In the opening, Toole is just telling us that a guy with a big head and lots of hair is wearing a funny green hat. Big deal. The big deal, actually, is that Toole makes the mundane interesting. That’s the same challenge you have when you write your application essay. Your essays will cover topics admission officers have already seen, so your goal is to make the ordinary fresh.
Toole makes the ordinary fresh by taking a different perspective. Normally, we think of people wearing hats, but Toole describes a hat squeezing someone’s head. Normally, we think of a person’s face as a single unit, but Toole describes the protagonist’s face as a collection of some of its component parts: large ears, uncut hair, fine bristles, pursed lips, and bushy moustache.

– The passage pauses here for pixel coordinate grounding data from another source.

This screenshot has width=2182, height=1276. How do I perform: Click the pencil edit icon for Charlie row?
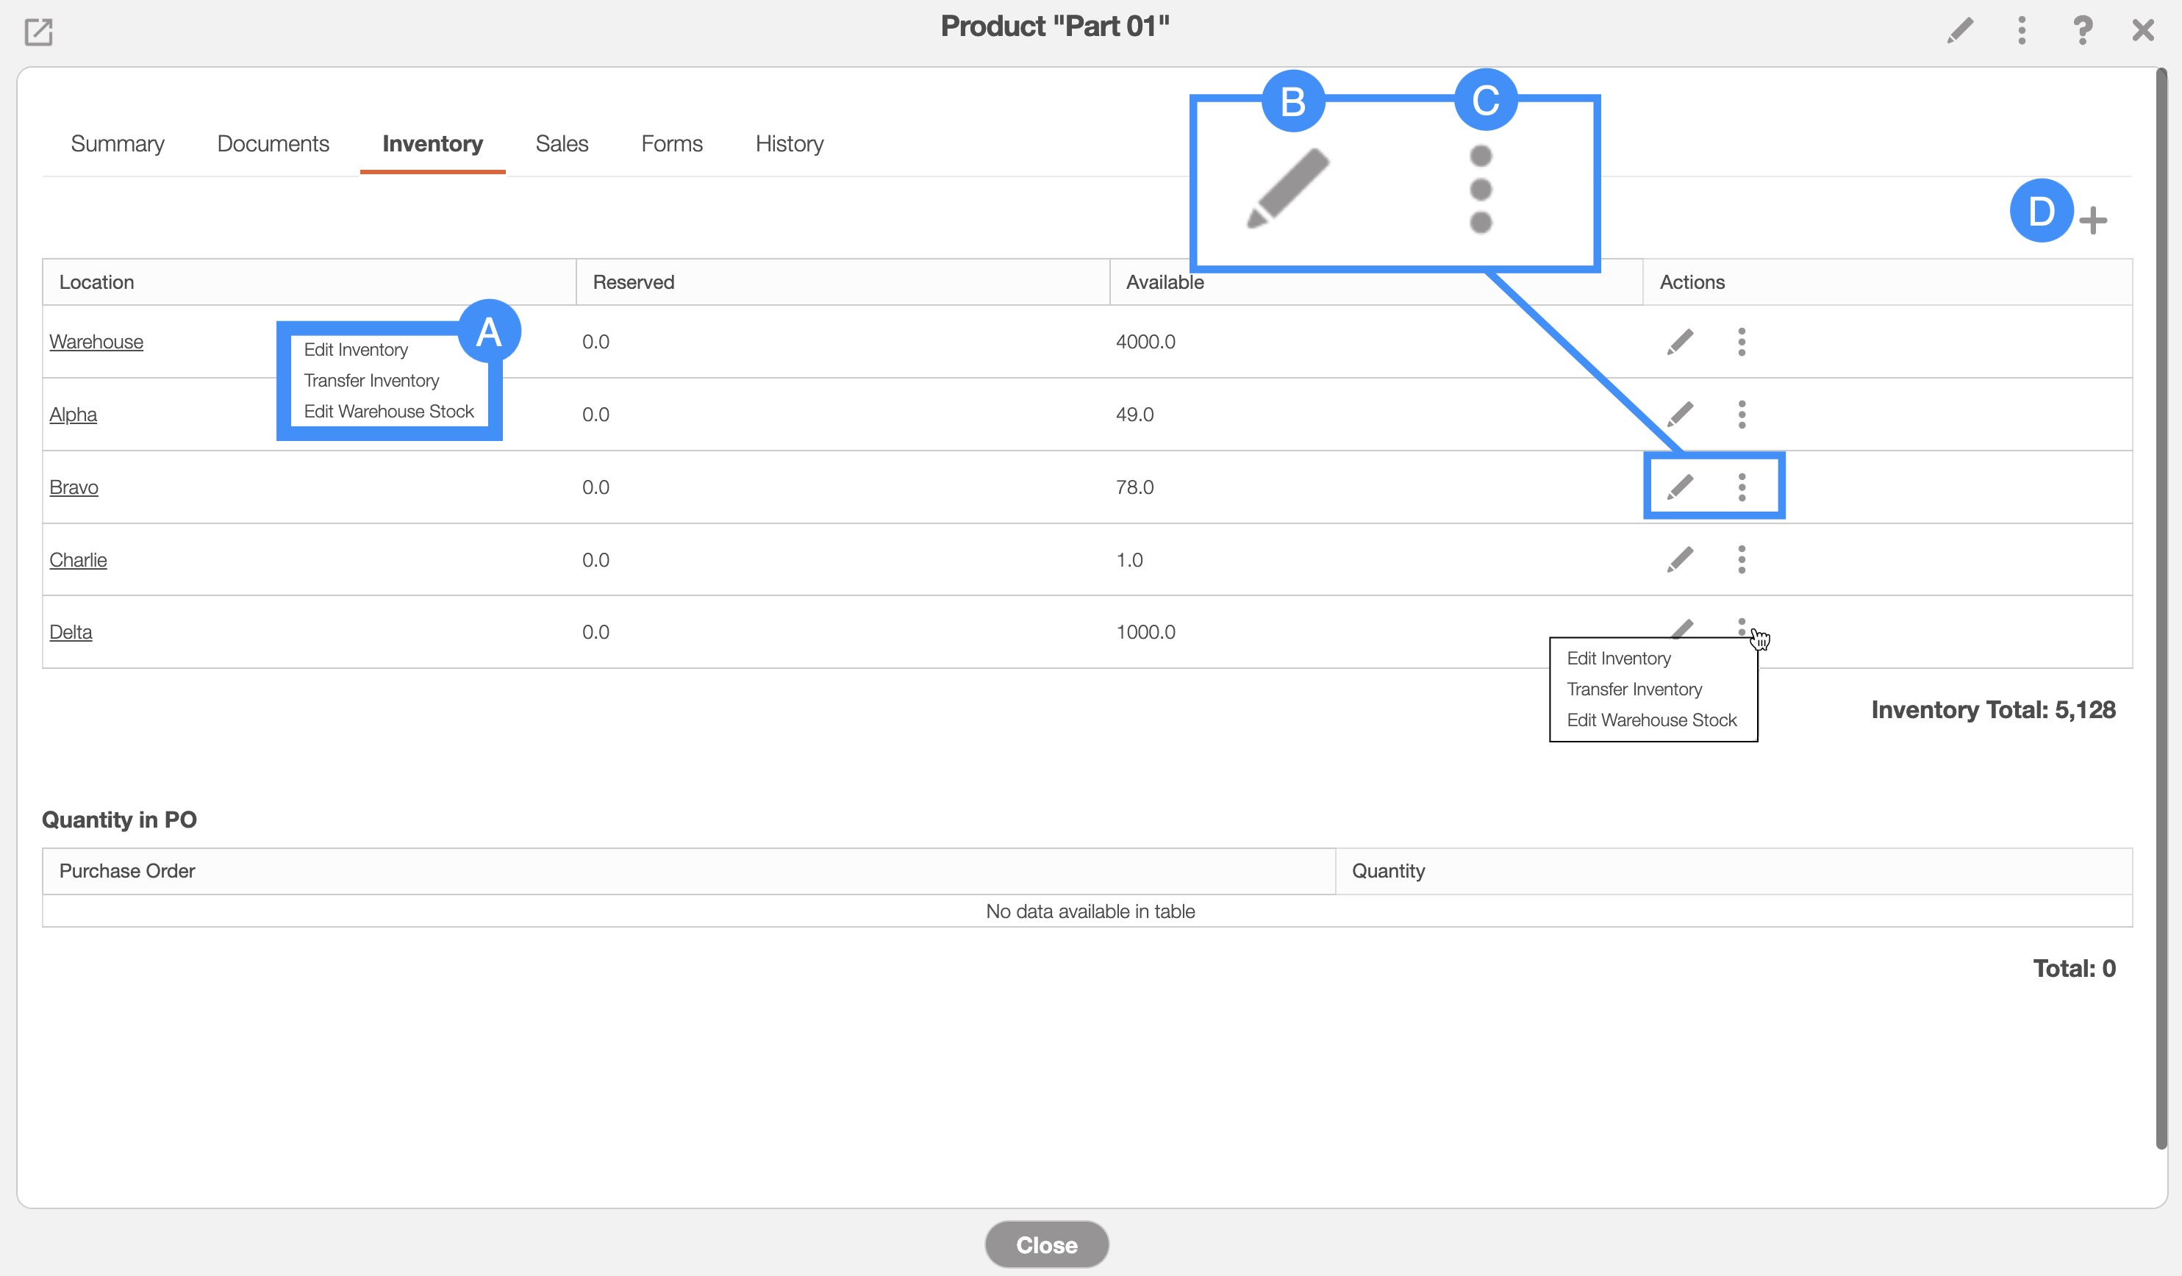[x=1680, y=560]
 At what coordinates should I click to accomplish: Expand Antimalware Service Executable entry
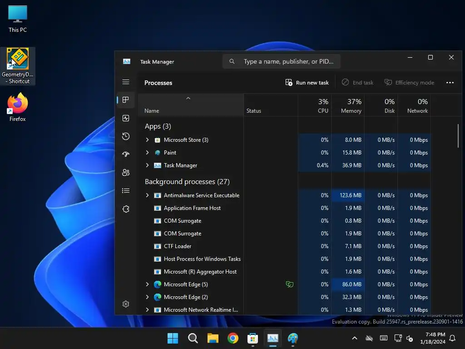click(147, 195)
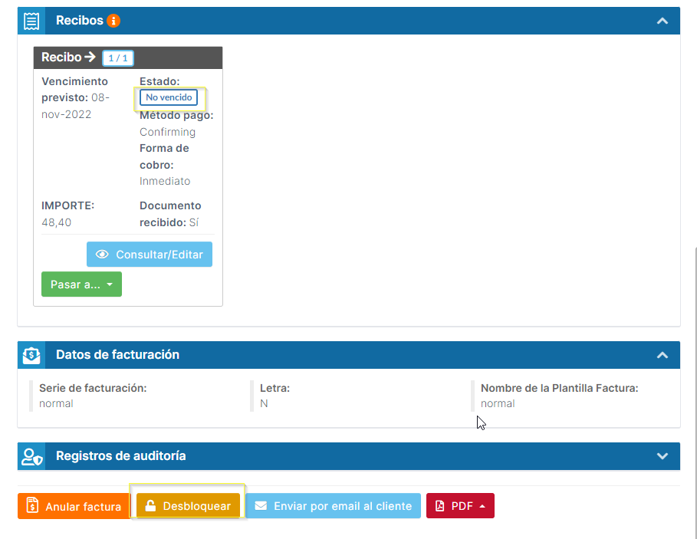Collapse the Recibos section with its chevron
The image size is (697, 539).
point(662,21)
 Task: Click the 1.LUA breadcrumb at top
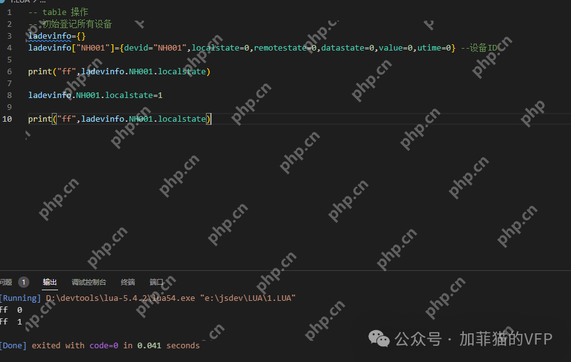17,2
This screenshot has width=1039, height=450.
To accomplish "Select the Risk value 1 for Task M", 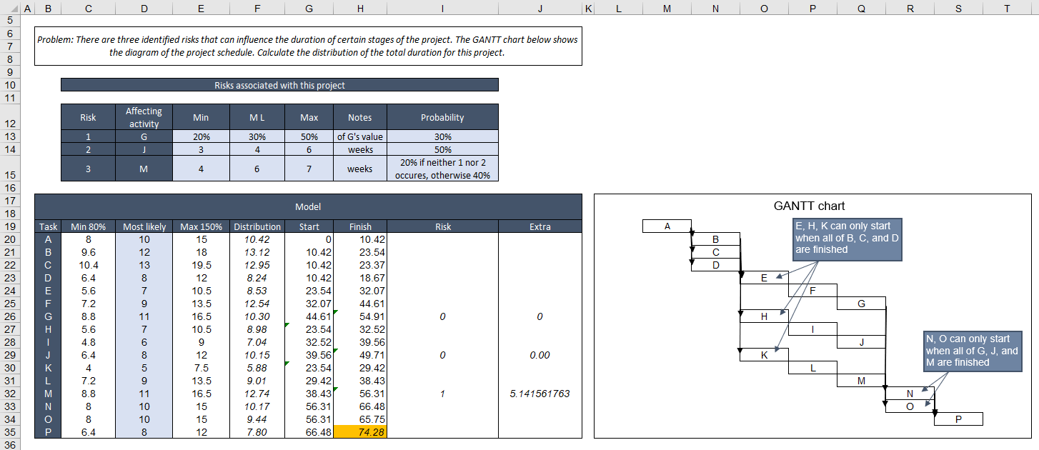I will [x=442, y=393].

How do you find your new angle on a familiar topic? First, figure out the conflict your essay will describe, whether between you and yourself, you and another person, or you and an external obstacle. (Remember, conflict is the key to a good story!). Second, try to frame your conflict in a less obvious way. That is, if the obvious description of the conflict is between you and yourself, see whether you can instead frame the conflict as between you and an external obstacle.
In my admission essay, I wrote about a cross country race (I know – boring!) as a conflict between me and an external obstacle: the course. But I could have written a better essay if I had framed the race as a conflict between me and another person: my coach, or perhaps a teammate. If you avoid describing your conflict in an obvious way, you can develop a fresh take on a familiar subject.
Application Essay Tips | Tip #3: Use a simile.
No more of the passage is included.